A Santíssima Trindade é um “mistério cultual”. Mistério presente na liturgia. No batismo fomos batizados em nome da Trindade. Na crisma recebemos do Pai por mediação do Filho o dom do Espírito Santo. Na confissão nossos pecados são perdoados em nome do Pai, do Filho e do Espírito Santo. No sacramento da Ordem há a invocação do Espírito Santo da parte do Pai pela mediação do Filho. No Matrimônio, os noivos entregam um ao outro as alianças em nome do Pai, do Filho e do Espírito Santo. Na oração Eucarística temos a tríplice invocação trinitária, primeiro como agradecimento ao Pai pela obra que realizou na história, depois a invocação do Espírito Santo sobre o pão e o vinho na hora da consagração.
A Santíssima Trindade é um “mistério na vida cotidiana”. Todas as vezes que rezamos o “creio” invocamos a Trindade.
A Santíssima Trindade age na história. “O Pai como criador e Salvador. O Filho que se fez homem por você, para que você se torne Deus por meio dele” (Gregório Nazianzeno). Ele restaurou a imagem de Deus ofuscada por nós pelo pecado. O Espírito Santo nos santificou e age junto com o Pai e o Filho na história (Gênesis 1; Lucas 1; João 4,6; 13; 14,16; 26; Romanos 8,15-16).
Sobre a festa da Santíssima Trindade podemos falar pouco, e com humildade. Ao falar de Deus devemos usar metáforas, imagens, simbolismos. É como procede a Bíblia, que não faz uma exposição sobre Deus, sobre a sua natureza, sobre o seu modo de relacionar-se com as criaturas e a criação. O mistério de Deus é inefável.
Os mistérios principais da nossa fé são dois:
01) Unidade e trindade de Deus;
02) Encarnação, paixão, morte e ressurreição de Nosso Senhor Jesus Cristo.
Os muçulmanos crêem em Deus, mas não são cristãos, pois não crêem na encarnação de Jesus nem na Trindade. Os hebreus também crêem em Deus, e são monoteístas, mas não são cristãos. Igualmente as testemunhas de Jeová crêem em Deus, porém não são cristãos. Acreditam em Jesus como o Anjo Miguel encarnado. “O anti-Cristo é aquele que nega o Pai e o Filho” (1 João 2,22).
Os filósofos Platão e Aristóteles afirmam a unidade de Deus com a razão, mas nós, cristãos, afirmamos que Deus é uno na natureza e trino nas Pessoas, porque Jesus nos revelou: “O Filho Unigênito, que está no seio do Pai, nos revelou” (João 1,18). O mistério trinitário é como o sol: não conseguimos fixá-lo com os olhos, mas percebemos que vivemos na sua luz, no seu calor e no seu brilho.
A Trindade não é um enigma religioso a ser decifrado como um hieróglifo ou um quebra-cabeça teológico.

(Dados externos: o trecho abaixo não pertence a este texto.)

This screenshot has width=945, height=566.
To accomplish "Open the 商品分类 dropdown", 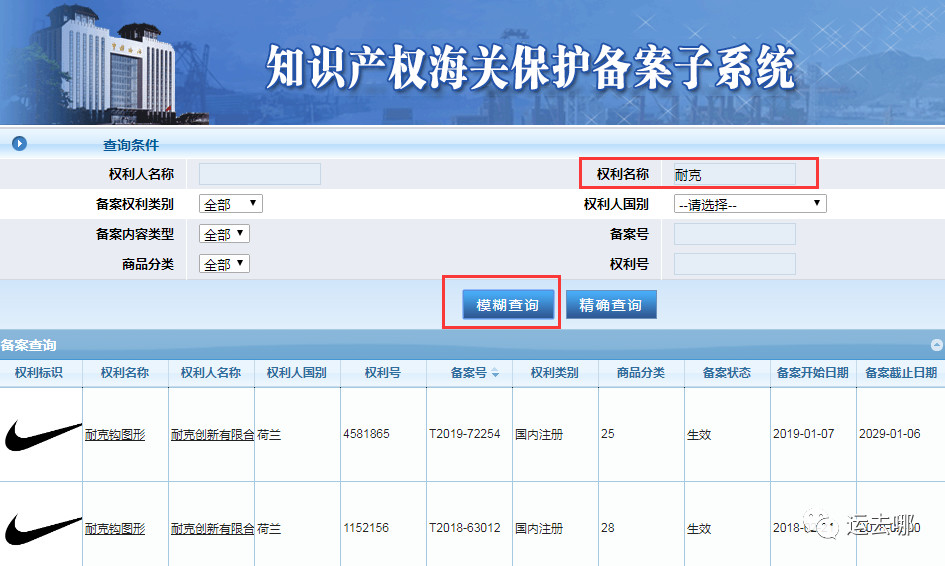I will tap(224, 263).
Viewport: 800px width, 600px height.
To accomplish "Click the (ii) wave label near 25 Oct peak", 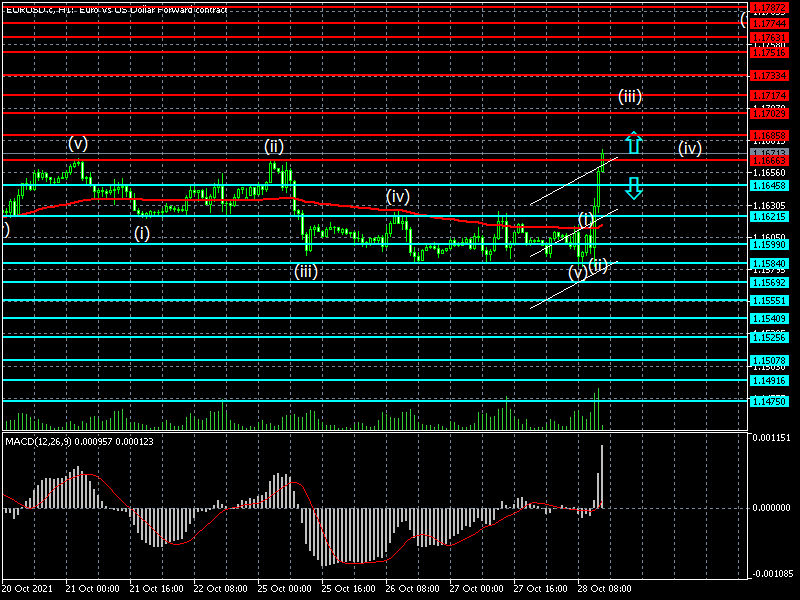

A teologia latina, sobretudo, procurou dar explicações abstratas do mistério da Santíssima Trindade. Os primeiros concílios deram origem ao símbolo Niceno-constantinopolitano no século IV. Depois vieram os parces latinos, com o trabalho “De Trinitate”, de Agostinho (354-430), e a teologia escolástica da Idade Média, e aí sobressaíram Tomás de Aquino (séc. XIII) e as Dezessete Questões sobre a Trindade (I-I, 27-43). Mais tarde o Concílio de Trento (séc. XIV) e a teologia neo-escolástica trataram deste tema até antes do Concílio Vaticano II (1962-1965).
Usando as categorias aristotélicas da filosofia grega, com sua distinção em essência e existência, natureza e Pessoa, a teologia clássica procurou explicar o mistério da Santíssima Trindade afirmando que Deus é uno na essência e na natureza, e trino nas pessoas. Uma só natureza divina, portanto um só Deus em três pessoas distintas de igual dignidade, glória e categoria.
Na verdade, todo o esforço que fazemos para explicar a Santíssima Trindade continua sendo uma ortodoxia abstrata e especulativa, portanto de difícil compreensão pastoral.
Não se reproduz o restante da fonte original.